Sont également établies les règles principales des régimes de prohibition, d'autorisation, de déclaration et de liberté énoncées par le texte adopté par l'Assemblée nationale – article 3.

Est créé à l'article 3 un statut du collectionneur – nous l'avons déjà évoqué.

La proposition de loi prévoit encore des dispositions destinées à renforcer les sanctions pénales encourues pour les infractions portant atteinte à la législation sur les armes – articles 25 à 34 – et le caractère progressif des conditions d'entrée en vigueur du texte afin de permettre l'édiction des mesures réglementaires d'application et de mettre nos concitoyens en mesure de prendre connaissance des modalités de la réforme – articles 35 A et 35 ter.

Tout en restant dans le cadre des grands équilibres du texte, la commission des lois a, lors de l'examen de la proposition de loi en deuxième lecture, apporté quelques ajustements.

À l'article 8, la commission a étendu le champ du dispositif de la carte de collectionneur d'armes, en permettant à ses titulaires d'acquérir et de détenir des armes de catégorie D soumises à enregistrement, ainsi que des munitions énumérées par arrêté interministériel, compte tenu de leur intérêt culturel, historique ou scientifique.
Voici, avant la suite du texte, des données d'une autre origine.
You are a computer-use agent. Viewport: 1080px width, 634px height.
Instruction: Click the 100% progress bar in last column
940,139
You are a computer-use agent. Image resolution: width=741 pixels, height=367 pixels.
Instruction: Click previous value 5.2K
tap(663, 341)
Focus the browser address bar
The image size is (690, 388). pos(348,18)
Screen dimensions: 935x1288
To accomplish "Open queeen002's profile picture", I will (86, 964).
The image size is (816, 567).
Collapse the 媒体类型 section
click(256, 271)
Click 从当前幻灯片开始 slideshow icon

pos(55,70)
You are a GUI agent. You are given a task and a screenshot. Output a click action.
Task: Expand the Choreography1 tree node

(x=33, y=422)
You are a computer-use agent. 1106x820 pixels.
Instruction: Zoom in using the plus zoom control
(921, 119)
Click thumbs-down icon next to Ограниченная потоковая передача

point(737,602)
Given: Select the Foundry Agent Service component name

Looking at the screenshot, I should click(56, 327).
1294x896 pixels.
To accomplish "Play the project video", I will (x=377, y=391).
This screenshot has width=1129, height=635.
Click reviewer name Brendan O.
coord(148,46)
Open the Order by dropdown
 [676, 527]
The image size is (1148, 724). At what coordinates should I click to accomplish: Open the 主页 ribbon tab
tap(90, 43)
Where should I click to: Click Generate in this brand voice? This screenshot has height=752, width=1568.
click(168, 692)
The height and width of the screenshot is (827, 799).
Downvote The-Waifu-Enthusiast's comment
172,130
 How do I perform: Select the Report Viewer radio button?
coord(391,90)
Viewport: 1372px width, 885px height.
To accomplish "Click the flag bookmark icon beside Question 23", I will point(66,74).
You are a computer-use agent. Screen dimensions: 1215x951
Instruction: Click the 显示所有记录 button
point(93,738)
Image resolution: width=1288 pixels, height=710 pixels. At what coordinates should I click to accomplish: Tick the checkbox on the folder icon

Je sais que ces modifications, en dépit de l'encadrement strict qu'a prévu la commission des lois, ne sont pas totalement approuvées par le Gouvernement, mais nous aurons l'occasion de revenir sur ce point lors de l'examen des articles.

À l'article 32, la commission a clarifié les dispositions relatives aux conditions de transport et de port légitimes des armes utilisées pour l'activité de chasse : à la différence du texte adopté par le Sénat, le texte adopté par notre commission a distingué le transport – uniquement soumis à la condition de possession d'un permis de chasser, sans condition tenant à sa validation – du port des armes, lequel est soumis à la double condition de la possession d'un permis de chasser et de la validation de celui-ci pour l'année en cours ou l'année précédente.

Il s'agit là d'un équilibre tout à fait satisfaisant, qui permet de concilier parfaitement les deux objectifs de simplification de la vie des chasseurs et de protection de la sécurité publique.

Enfin, à l'article 35, la commission a inclu les armes de la catégorie B parmi celles pouvant être directement livrées à leur acquéreur dans le cadre d'une vente par correspondance ou à distance.

En conclusion, chers collègues, si nous faisons la part de nos ambitions initiales, des nécessités de la sécurité publique et des intérêts légitimes de chacun des acteurs de ce dossier, nous pouvons aujourd'hui estimer que nous sommes parvenus à un dispositif satisfaisant, car il est équilibré : non seulement il est compatible avec les obligations découlant de la directive européenne du 18 juin 1991, mais il préserve les spécificités du droit national et de notre mode de vie.

C'est pourquoi je vous demande d'adopter la présente proposition de loi, avec – je le souhaite – la même unanimité qu'en première lecture. (Applaudissements sur les bancs des groupes UMP et NC.)